Il respire, et le sang dans ses veines circule !
Il marche, et du linceul encore embarrassé,
Il passe dans la foule ainsi qu’un somnambule !
Il parle à son Sauveur ! il le tient embrassé !
Et maintenant, ô Mort, que devient ta victoire ?
Que te sert d’avoir pu triompher un instant ?
De tes succès passés et de ta sombre histoire
Il ne te reste enfin qu’un échec éclatant !
C’en est fait, ton vainqueur entre dans la carrière.
De ton royaume horrible et plein d’infection
Il a soudainement renversé la barrière !
Il a jeté son cri de résurrection.
Et toi, qui restes sourde à nos plaintes amères,
Qui dans nos désespoirs triomphes et souris,
Qui n’entends ni les vœux ni les larmes des mères,
Ni les déchirements des enfants, ni leurs cris,
Tu l’entends cette fois le cri de l’espérance,
Et tu connais ton maître en ce jour solennel !

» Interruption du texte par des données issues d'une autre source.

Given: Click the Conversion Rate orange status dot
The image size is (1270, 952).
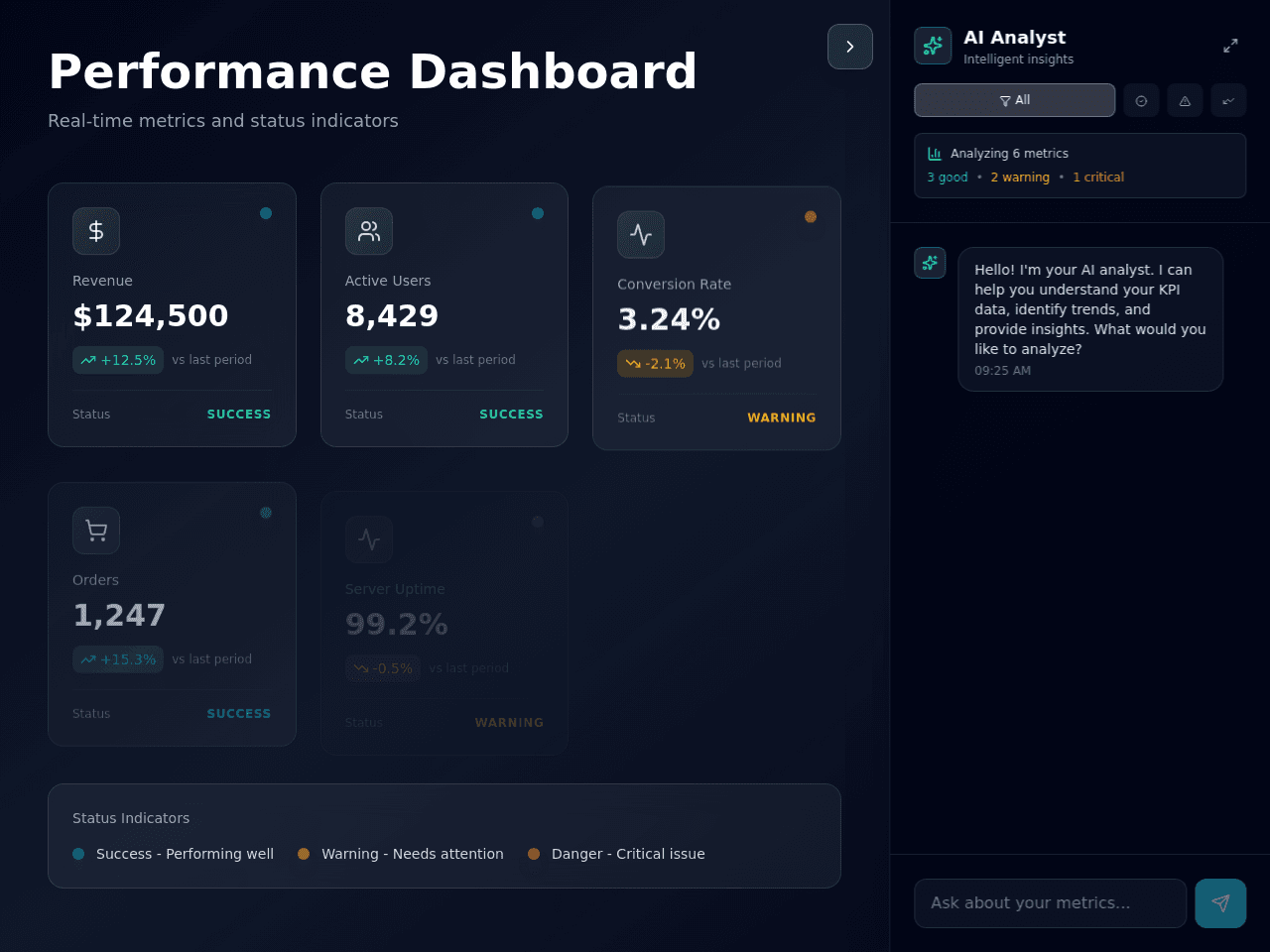Looking at the screenshot, I should click(811, 216).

Ton empire s’achève, et son règne commence :
Lazare est un prélude au triomphe éternel !

La terre est un immense et sombre cimetière.
Elle cache en son sein plus de millions de morts
Qu’elle ne peut nourrir à sa surface entière
De milliers de vivants ! L’océan et ses bords,
Les flots du grand Désert, et les vagues des hâvres,
Et les neiges du pôle, et les sables brûlants
Renferment dans leurs plis d’innomblables cadavres.